::: EXCERPT :::
Iceland has long been on my bucket list so we were really excited to finally get something booked up with a couple of friends for late February this year. We arrived on a very windy day with almost white-out conditions and as the front door of the plane opened an icy blast hit us.
Reykjavik Airport met us with a scissor lift from the from right door as the aircraft was parked on a gate with steps from the front left door. The scissor lift is a portable lift attached to a truck that is driven to the side of the aircraft and is easy to wheel over or walk into. We were then easily driven over to the terminal building and went easily through immigration and security.
We headed outside to find a taxi and there were plenty in the queue, one of which was a large 4×4 and we headed into the city.
We stayed at the Hilton Reykjavik which is a little way out of town but was very welcoming with a large comfortable disabled room with wooden floors (good for a chair!), a well equipped bathroom with discreet grab rails and a wet room area with seat.
The next day our first trip was into the city. We took advantage of the free bus pass offered by the hotel and went across to the bus stop. If you were in a wheelchair without a free-wheel at the front of your chair you might struggle here, as the roads and pavements aren’t particularly well cleared or gritted so your front castors would definitely get stuck.
The buses do have ramps but they need to be manually pulled out and the driver didn’t offer so we did it ourselves or had the help of other passengers. The bus ride was quick and easy and we headed off into the city to explore.
::: PROVIDED DATA :::
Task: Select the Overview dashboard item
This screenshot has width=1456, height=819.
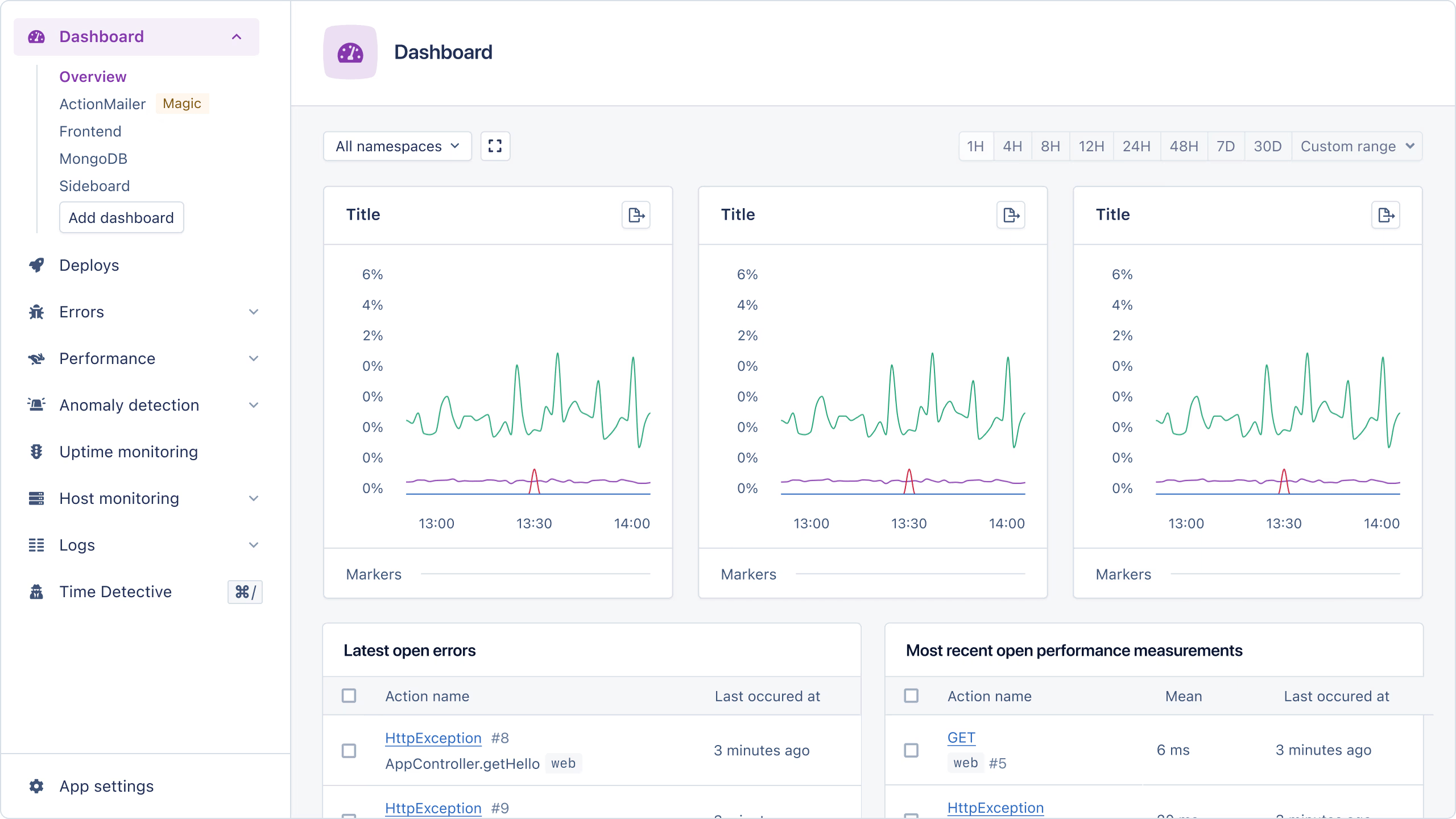Action: pyautogui.click(x=93, y=76)
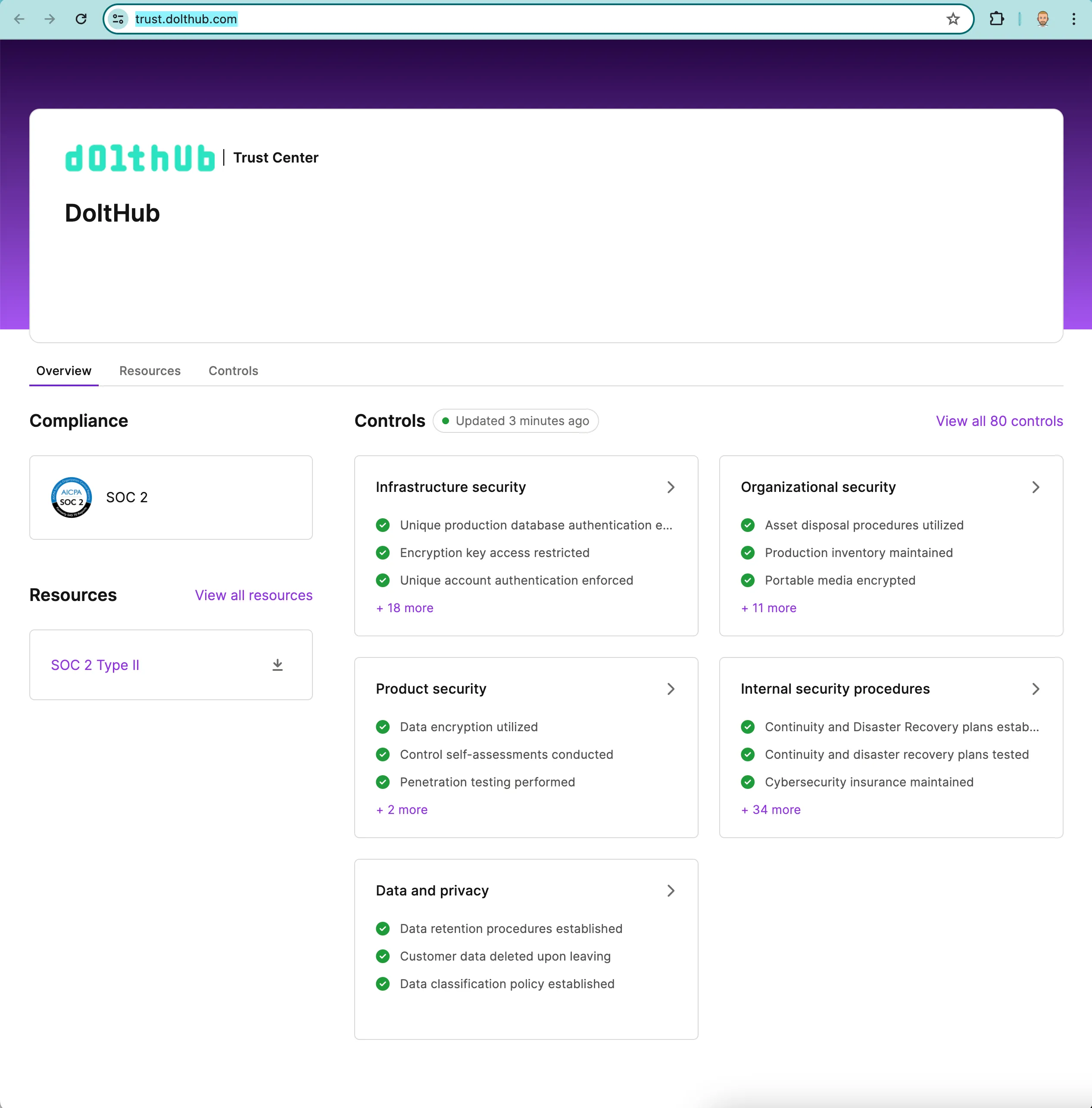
:::
EXERCISE INSTRUCTIONS:
1) Decide whether each statement agrees with the Iceland travel account, answering yes or no and quoting the words of the account that settle it: (a) The travelers arrived in Iceland on a calm day. (b) The disabled room at the hotel had wooden floors. (c) The bus driver pulled out the ramp for them.
2) According to the Iceland travel account, what met the travelers at Reykjavik Airport when they got off the plane?
3) From the Iceland travel account, write out the passage starting with "We stayed at" and going on through "definitely get stuck.".
The lines aren't needed for this.

ANSWERS IN ORDER:
1)
(a) No: "We arrived on a very windy day with almost white-out conditions"
(b) Yes: "a large comfortable disabled room with wooden floors"
(c) No: "the driver didn’t offer so we did it ourselves or had the help of other passengers"

2) A scissor lift.

3)
We stayed at the Hilton Reykjavik which is a little way out of town but was very welcoming with a large comfortable disabled room with wooden floors (good for a chair!), a well equipped bathroom with discreet grab rails and a wet room area with seat.
The next day our first trip was into the city. We took advantage of the free bus pass offered by the hotel and went across to the bus stop. If you were in a wheelchair without a free-wheel at the front of your chair you might struggle here, as the roads and pavements aren’t particularly well cleared or gritted so your front castors would definitely get stuck.